As humans, we have a natural, psychological defense mechanism that allows us to disconnect our conscious awareness from experiences that would be too emotionally disturbing for us to allow them access to our consciousness. This process is termed ‘DISSOCIATION’ by psychologists.
The process of dissociation, in relation to the experience of severe trauma, can happen:
– whilst the traumatic event is occurring
– for a finite time after the traumatic experience has occurred (i.e. when traumatic events are only recalled after a delay, possibly of years)
– indefinitely after the traumatic event (i.e. the memory of the traumatic experience never gains access to our conscious mind)
Indeed, for those individuals who develop posttraumatic shock disorder (PTSD) as a consequence of the trauma they experienced, MEMORY ABNORMALITIES, related to the traumatic event/s, is very frequently one of the major symptoms. These abnormalities of memory can be broken down into two main categories :
1) HYPERNESIA (the opposite of amnesia) :
This refers to a state in which the memory of the trauma keeps encroaching upon consciousness to the point that the sufferer feels as if s/he is obsessed with the trauma s/he experienced.
The memories are intrusive, unwanted, overwhelming, distressing and feel beyond the control of the person who is experiencing them. As well as intrusive thoughts, there are also frequently flashbacks and nightmares relating to the trauma.

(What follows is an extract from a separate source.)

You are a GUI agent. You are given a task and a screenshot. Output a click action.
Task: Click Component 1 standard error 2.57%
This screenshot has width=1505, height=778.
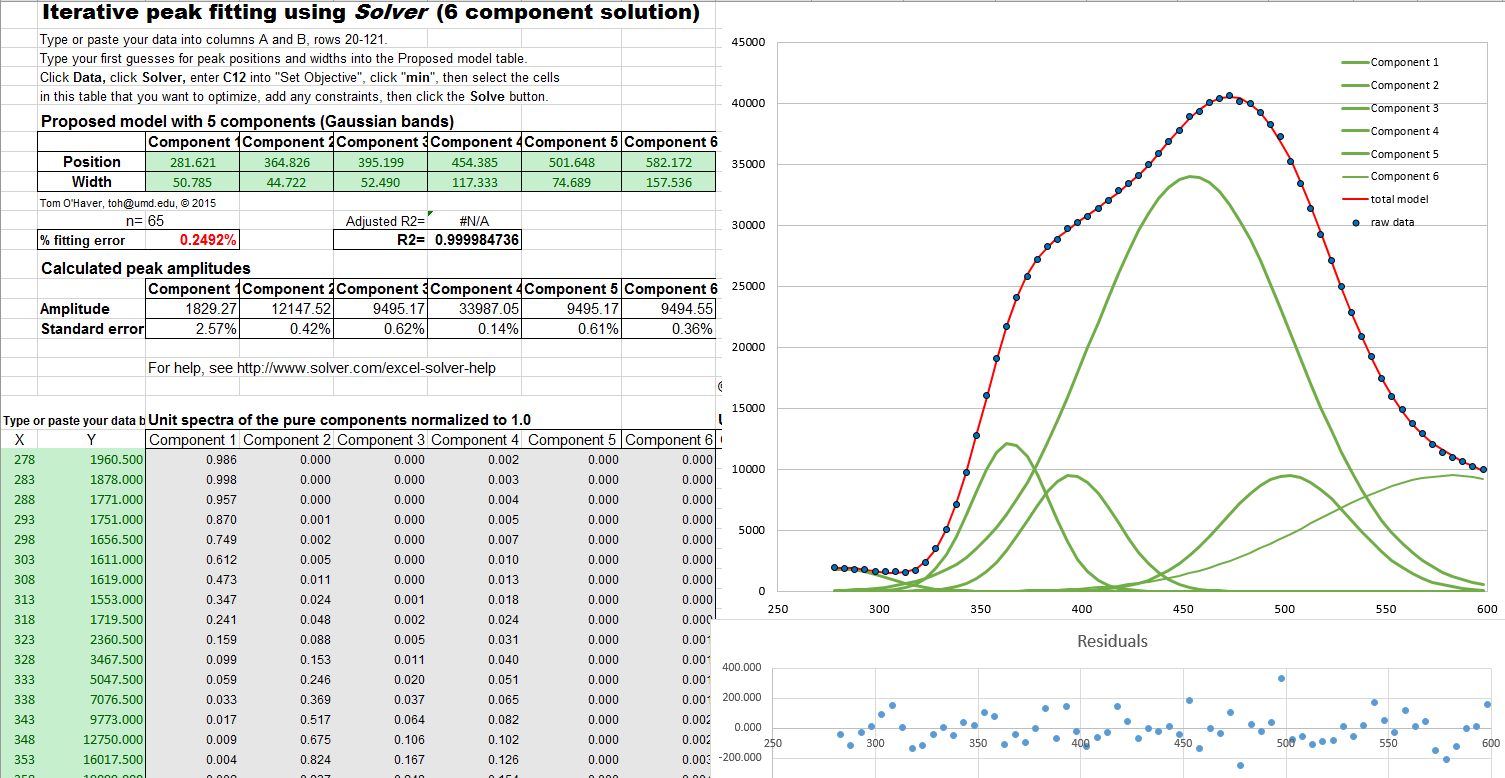[x=192, y=329]
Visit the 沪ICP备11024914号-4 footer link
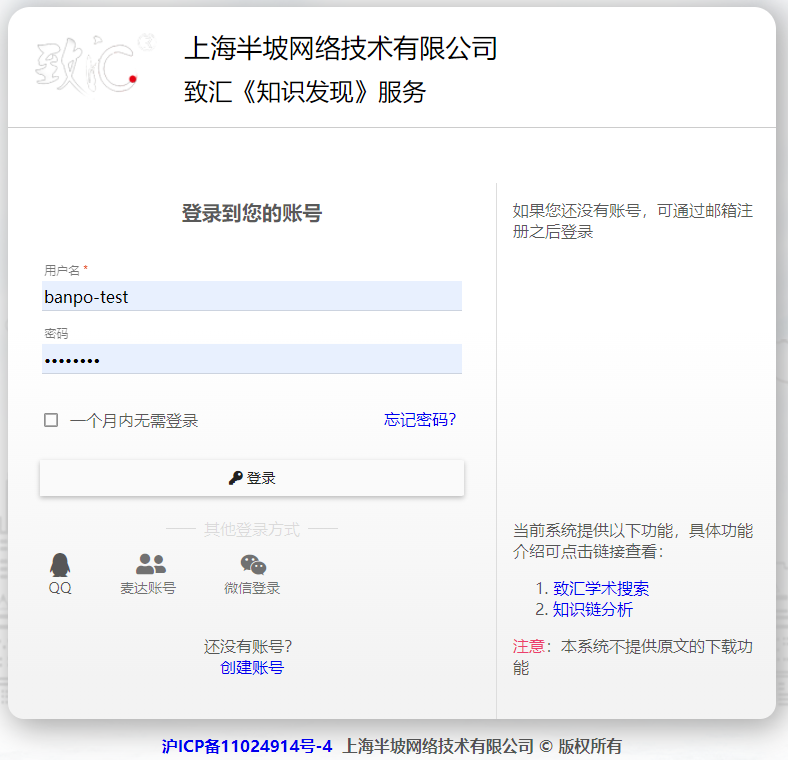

Sometimes, too, the traumatized individual will feel as if s/he is vividly re-living the traumatic experience in the immediate present.
2) AMNESIA :
This refers to forgetting/repressing the traumatic experience, or, at least, important aspects of the trauma. The term that psychologists use to describe this is: ‘DISSOCIATIVE AMNESIA.’
WHY DO SOME REMEMBER TRAUMA AND OTHERS FORGET?
There are a number of factors that influence whether traumatic memories are remembered or not; these are :
1) THE TYPE OF TRAUMA
– traumatic experiences caused by nature (e.g. earthquake, flood, etc) are more likely to be remembered than traumatic experiences inflicted by another person
2) HOW FREQUENTLY THE TRAUMATIC EXPERIENCE OCCURS
– single traumatic events are more likely to be remembered than a series of traumatic events which occurred over an extended time period
3) AGE OF THE INDIVIDUAL WHO EXPERIENCED THE TRAUMA
– adults are more likely to recall traumatic events than are young children
4) WHETHER OTHERS VALIDATE THE PERSON’S TRAUMATIC EXPERIENCE OR DENY IT
– when someone suffers trauma and others validate how painful the experience must have been and provide emotional support, s/he is more likely to remember it than a person who finds that others deny and invalidate his/her traumatic experiences. Those who are encouraged to keep the traumatic experience a secret are also less likely to remember it.
5) DOUBLE BIND
– when those who are supposed to care for an individual instead harm and abuse/traumatize him/her (placing the individual in what psychologists term a DOUBLE BIND) it can be impossible for the individual to process and store these two highly conflicting facts in consciousness. The individual may, therefore, block from consciousness the fact that s/he is being abused – this is, essentially, an unconscious defense mechanism to protect the individual’s consciousness from overwhelming anguish.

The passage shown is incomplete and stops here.